A travers l’initiative de ce groupe d’étudiants qui tendent la main aux
autres, j’ai voulu entrer dans la réalité de cet empêchement, en suivre
les contours, incarner une situation souvent caricaturée.

Chef Opérateur Son : Raphaël Roche

«MANGER POUR VIVRE » DOCUMENTAIRE DE VALERIE SIMONET-PRODUCTION COMIC STRIP-diffusion France télévision

Avoir faim, c’est ne plus avoir de maîtrise de sa propre vie, de son corps, de son temps, de ce qu’on mange et de l’image qu’on a de soi. Avoir faim, c’est s’effacer de la société. Cette réalité est devenue celle d’une personne sur dix en France : mères seules, retraités, migrants, travailleurs pauvres, étudiants, … 
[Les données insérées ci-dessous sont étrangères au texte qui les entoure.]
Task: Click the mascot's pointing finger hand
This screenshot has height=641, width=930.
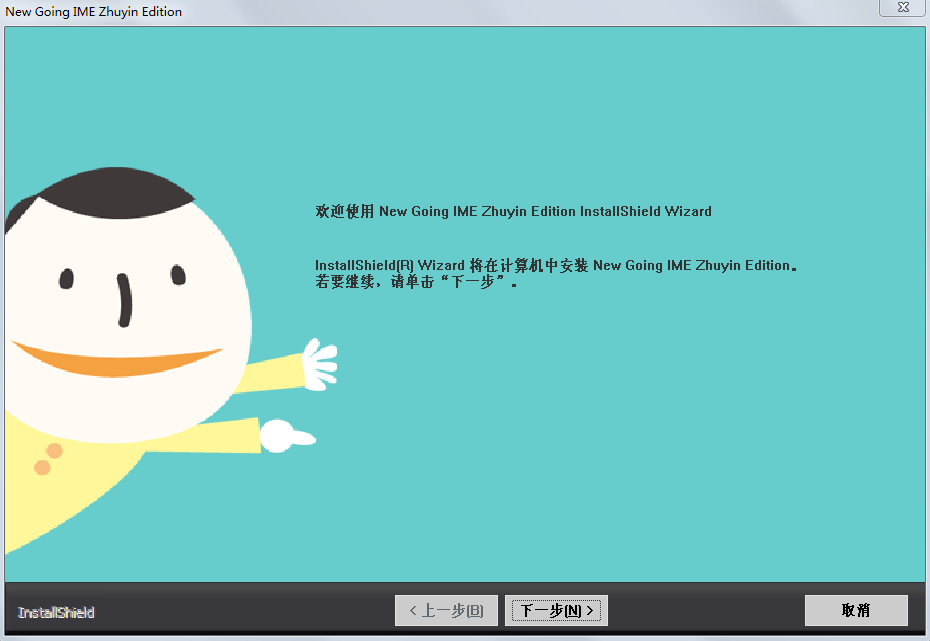Action: coord(287,436)
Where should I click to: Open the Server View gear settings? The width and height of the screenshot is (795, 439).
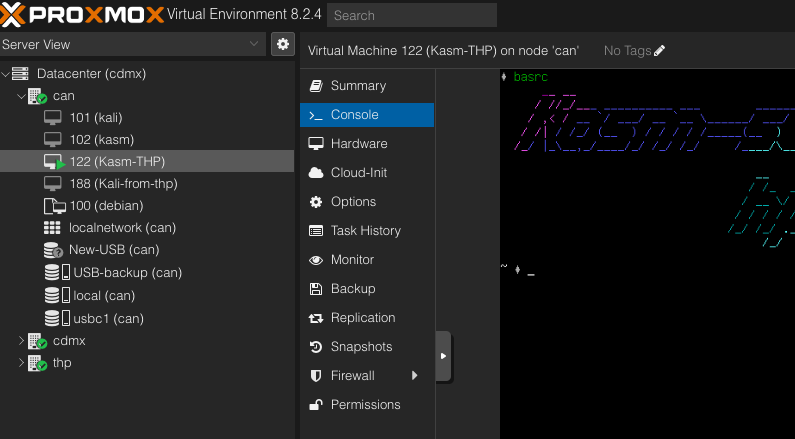(283, 44)
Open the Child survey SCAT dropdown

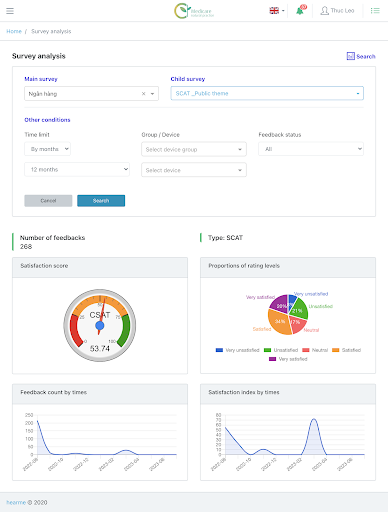pyautogui.click(x=267, y=93)
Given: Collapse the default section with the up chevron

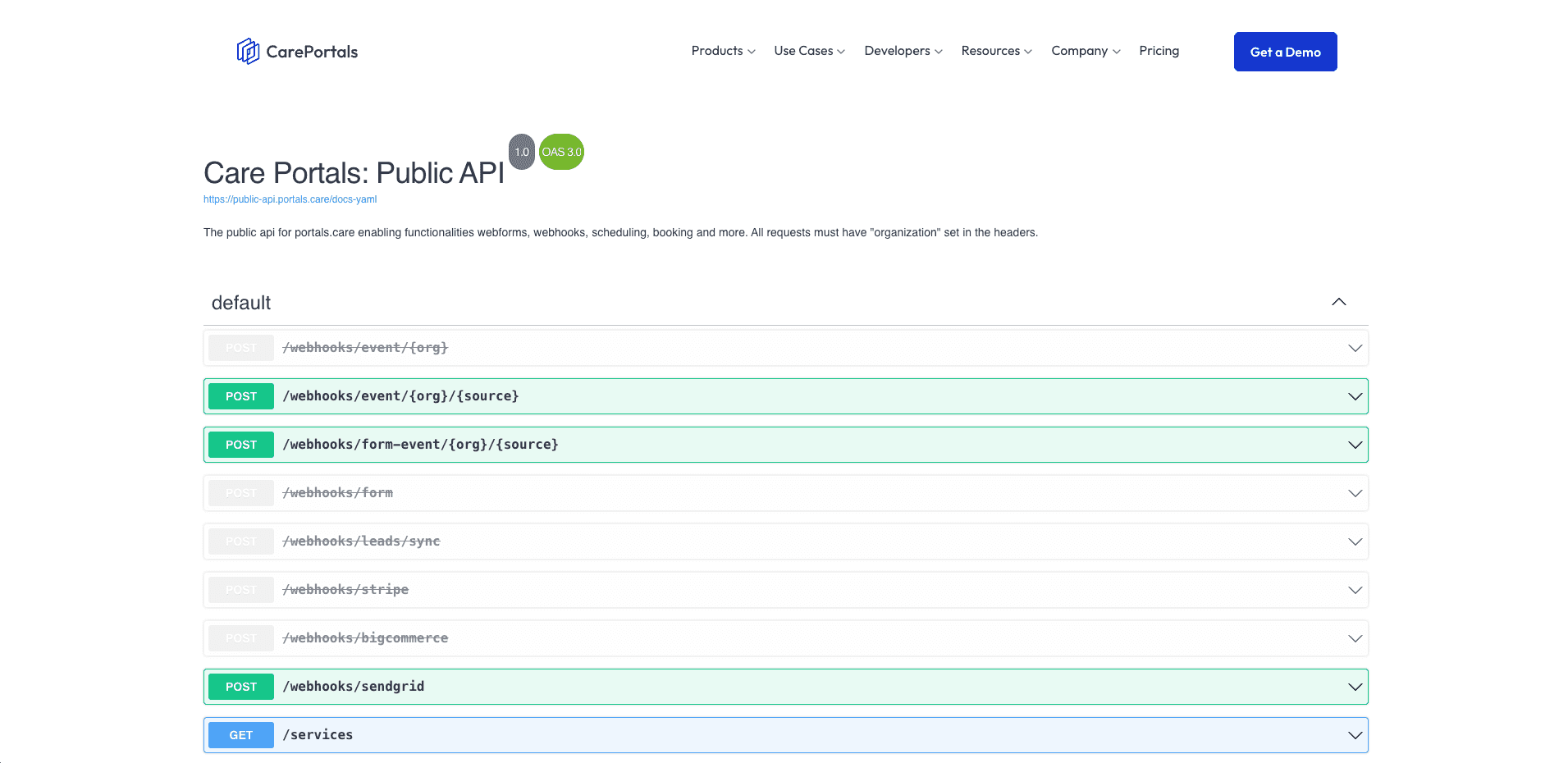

Pour lui donner un visage, pour comprendre ce qui se joue dans ce droit fondamental bafoué, ce film propose une immersion au sein d’une antenne du Secours populaire et d’un Resto du cœur de Montpellier. À l’intérieur de ces associations, seules sur le front de la misère, les bénévoles tentent de remettre de l’humanité, là où le système de l’aide alimentaire dysfonctionne. D’urgente, cette aide est devenue un passage obligé pour manger chaque jour. Mais alors que les personnes aidées n’ont jamais été aussi nombreuses, les stocks d’aliments qui leur sont destinés fondent comme neige au soleil. La pauvreté fait elle aussi les frais de la logique de marché : moins de dons, moins d’argent.

Et si on se posait collectivement la question du droit pour tous à s’alimenter correctement? C’est ce que propose sur le même territoire un collectif emmené par des chercheurs. Ils ont créé en 2023 une caisse alimentaire, dans laquelle pauvres et riches cotisent à la hauteur de leurs moyens, pour avoir les mêmes droits : manger à sa faim une nourriture de qualité. Cette expérimentation à petite échelle préfigure ce que pourrait être une sécurité sociale alimentaire. 

Une utopie qui interroge sur une possible démocratie alimentaire, alors que l’urgence impose de répondre dans l’immédiateté à la masse grandissante de ceux qui ont faim.
Au coeur de ce film en cinéma du réel, des femmes et des hommes en quête de dignité.